AN ANCIENT TELEPHONE
It has been the custom of many people to belittle the ancients by assuming
that they knew but little of mechanics, certainly not so much as we do. The
builders of the pyramids have been described by modern guessers as making
their calculations and carrying on the most wonderful engineering operations
with the aid of pools of water for obtaining levels and star angles: they
could not, it was assumed, have instruments except the most crude.
So also the old Chinese were mere rude workmen, although it is well known
that they discovered the precession of the equinoxes over 2,000 years ago.
Of late, evidence has been slowly coming out that tends to show the ancients
as perhaps having as much, if not more, than we have. So the following from
the New York Evening Sun, an influential daily paper, will be of interest.
It says, on May 31, 1894:
An English officer by the name of Harrington has discovered in India a
working telephone between two native temples which stand over a mile apart.
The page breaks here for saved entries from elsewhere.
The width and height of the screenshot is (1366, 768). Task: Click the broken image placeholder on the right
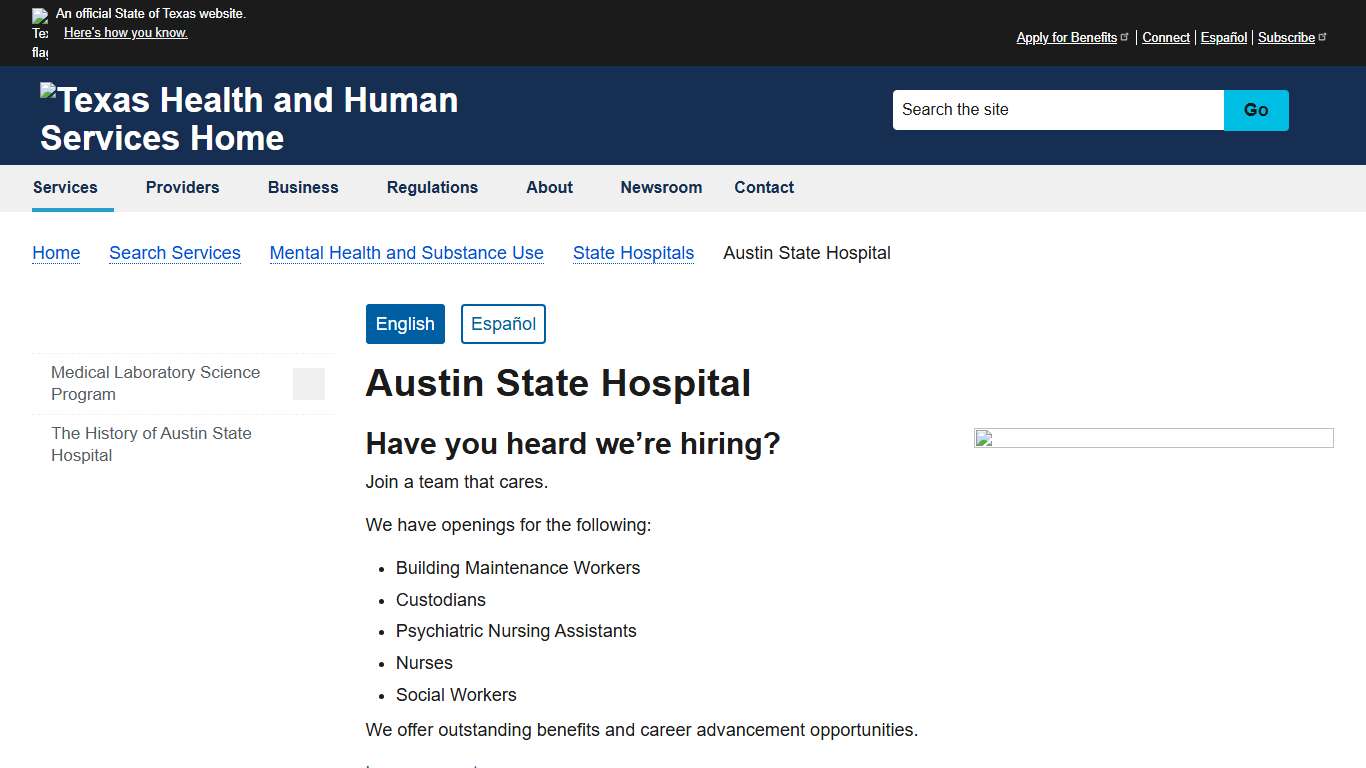(1152, 437)
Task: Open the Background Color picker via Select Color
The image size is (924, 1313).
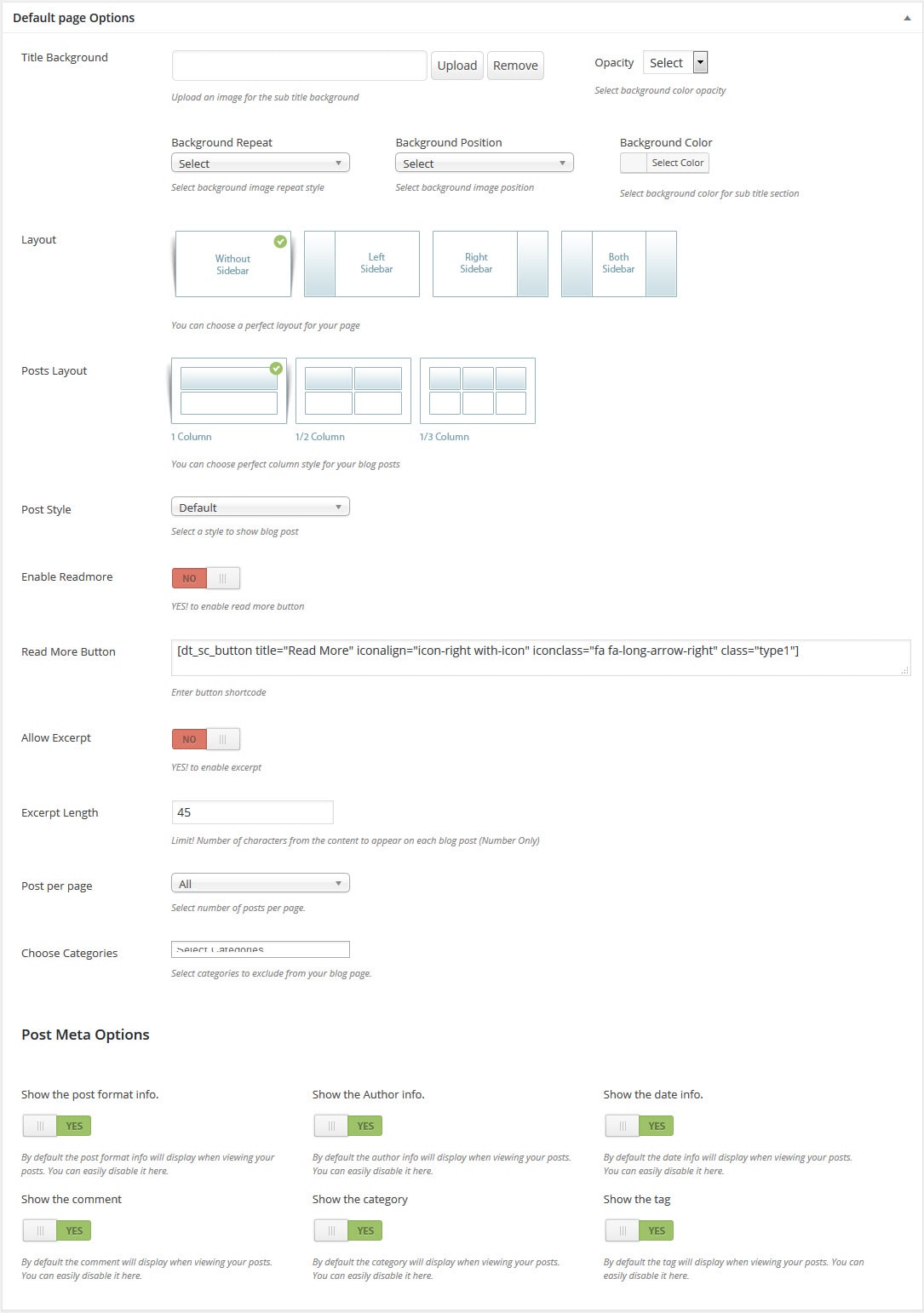Action: (675, 162)
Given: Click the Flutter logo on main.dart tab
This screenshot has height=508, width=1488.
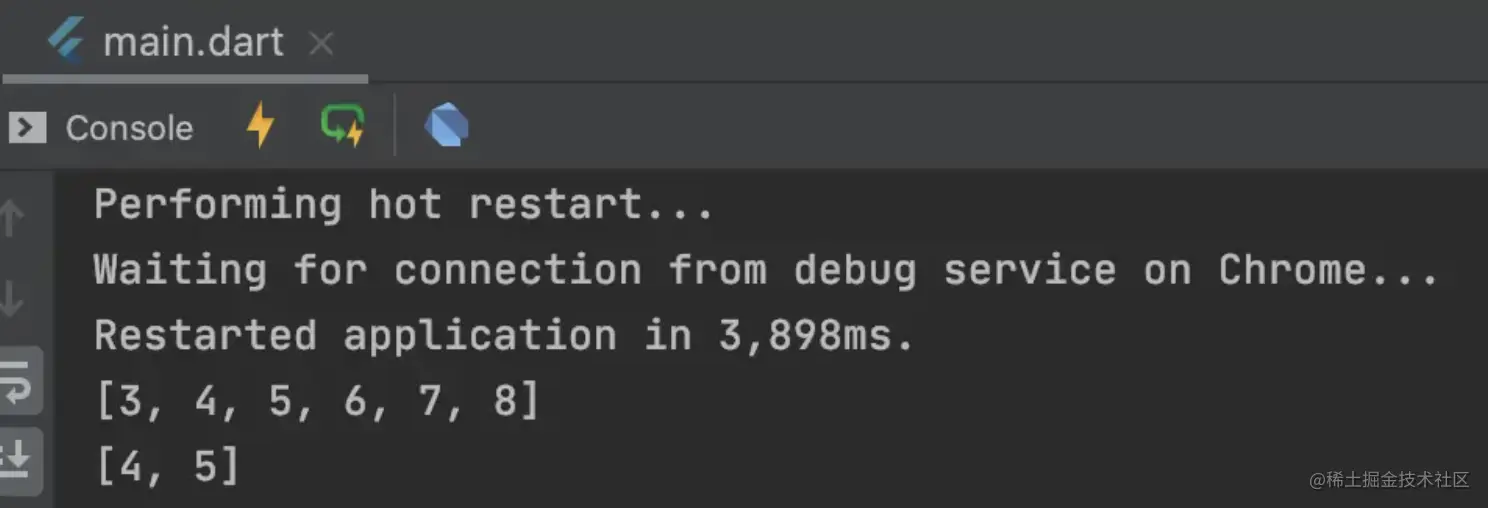Looking at the screenshot, I should pos(68,42).
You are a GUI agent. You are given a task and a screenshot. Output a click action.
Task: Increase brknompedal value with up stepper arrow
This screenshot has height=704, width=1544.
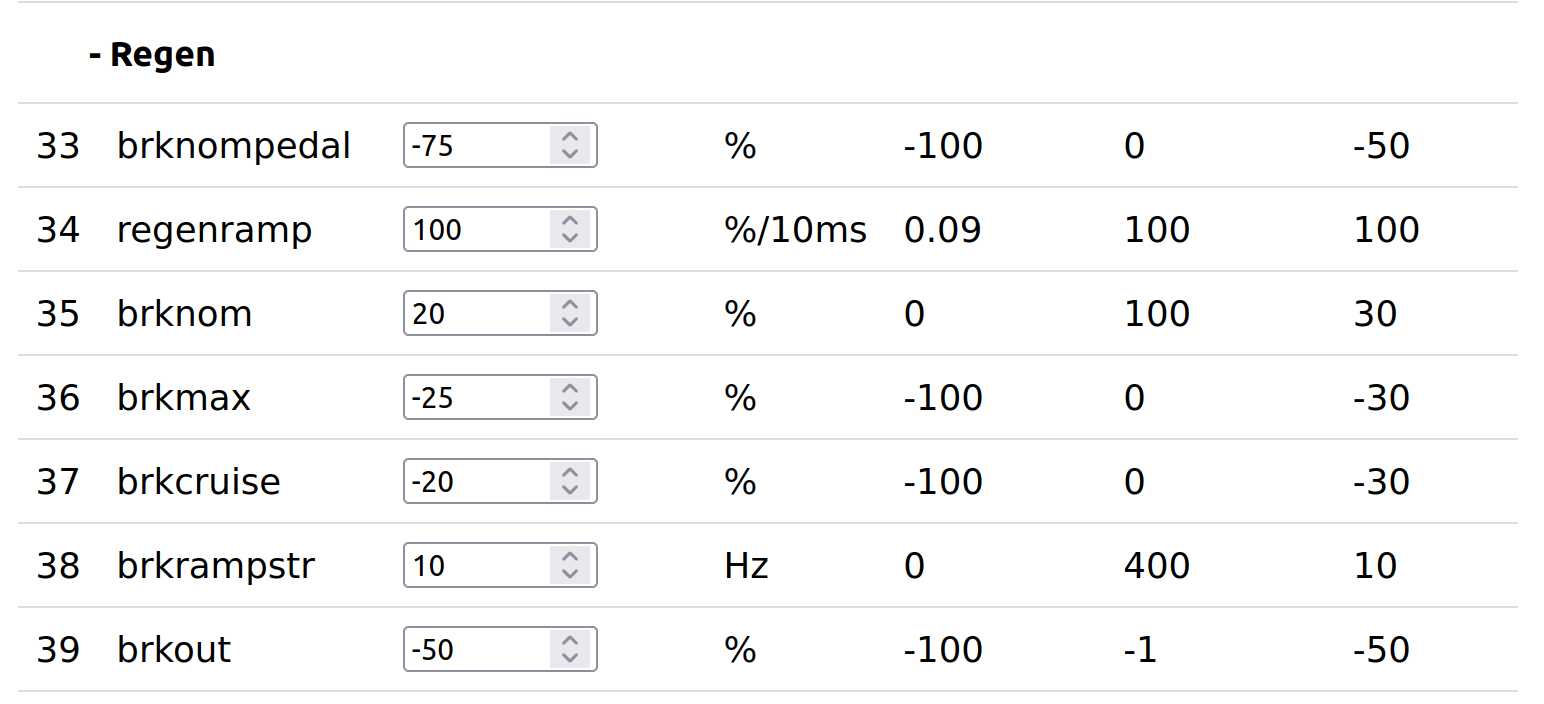pyautogui.click(x=570, y=138)
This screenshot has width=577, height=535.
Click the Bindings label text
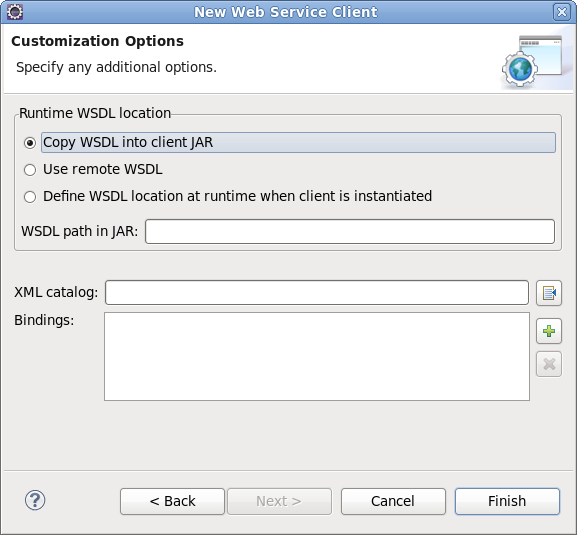click(44, 320)
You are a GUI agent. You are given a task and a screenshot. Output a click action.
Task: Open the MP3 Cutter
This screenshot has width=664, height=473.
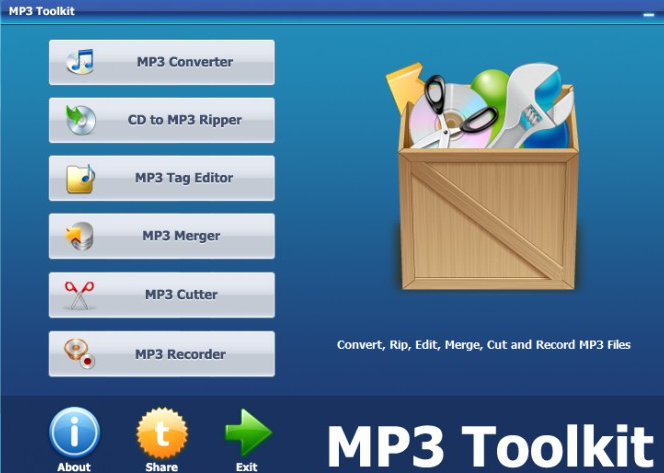[162, 295]
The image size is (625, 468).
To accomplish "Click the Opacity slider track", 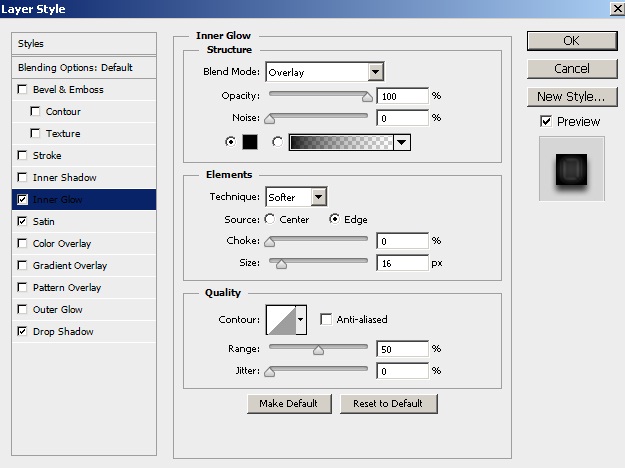I will pos(317,97).
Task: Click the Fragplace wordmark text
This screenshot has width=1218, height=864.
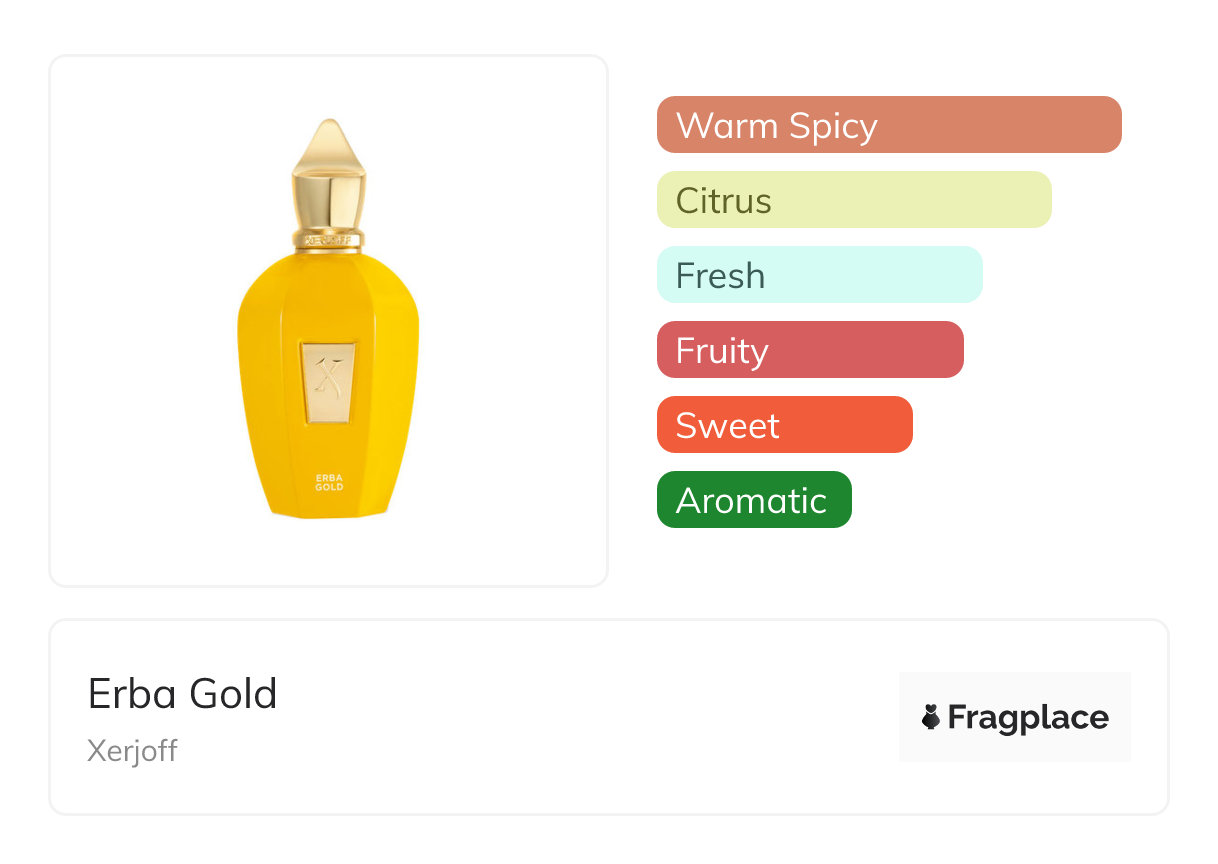Action: (1028, 717)
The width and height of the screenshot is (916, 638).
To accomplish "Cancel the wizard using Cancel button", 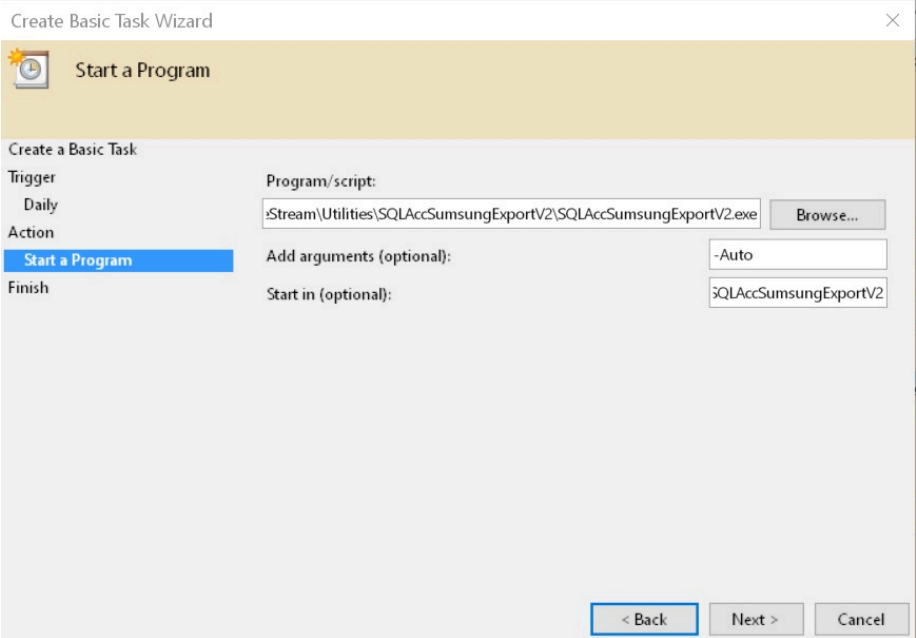I will [860, 619].
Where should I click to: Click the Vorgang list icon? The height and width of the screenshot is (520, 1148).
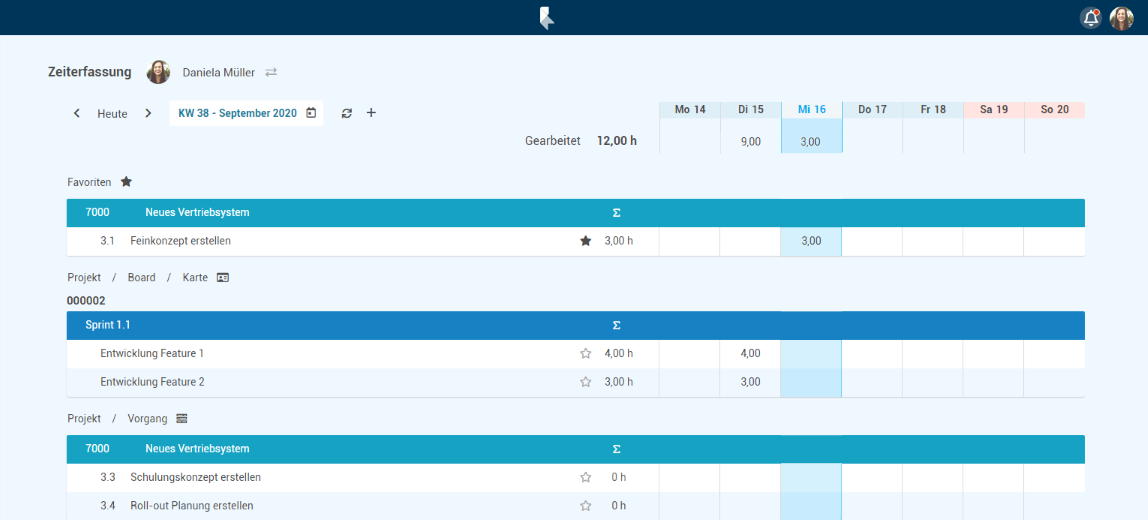tap(182, 419)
The testimony of the Hindus, which, it is said, is backed up by documentary
proof, shows that the system has been in operation for over 2,000 years.
Scientists engaged in excavating the ruins of ancient Egyptian temples have
repeatedly found unmistakable evidence of wire communication between some of
the temples of the earlier Egyptian dynasties.
It will probably be found, in the course of time, that the oft-repeated
statements of H. P. Blavatsky that the ancients had all of our arts and
mechanical devices were true. She asserted that they had flying machines.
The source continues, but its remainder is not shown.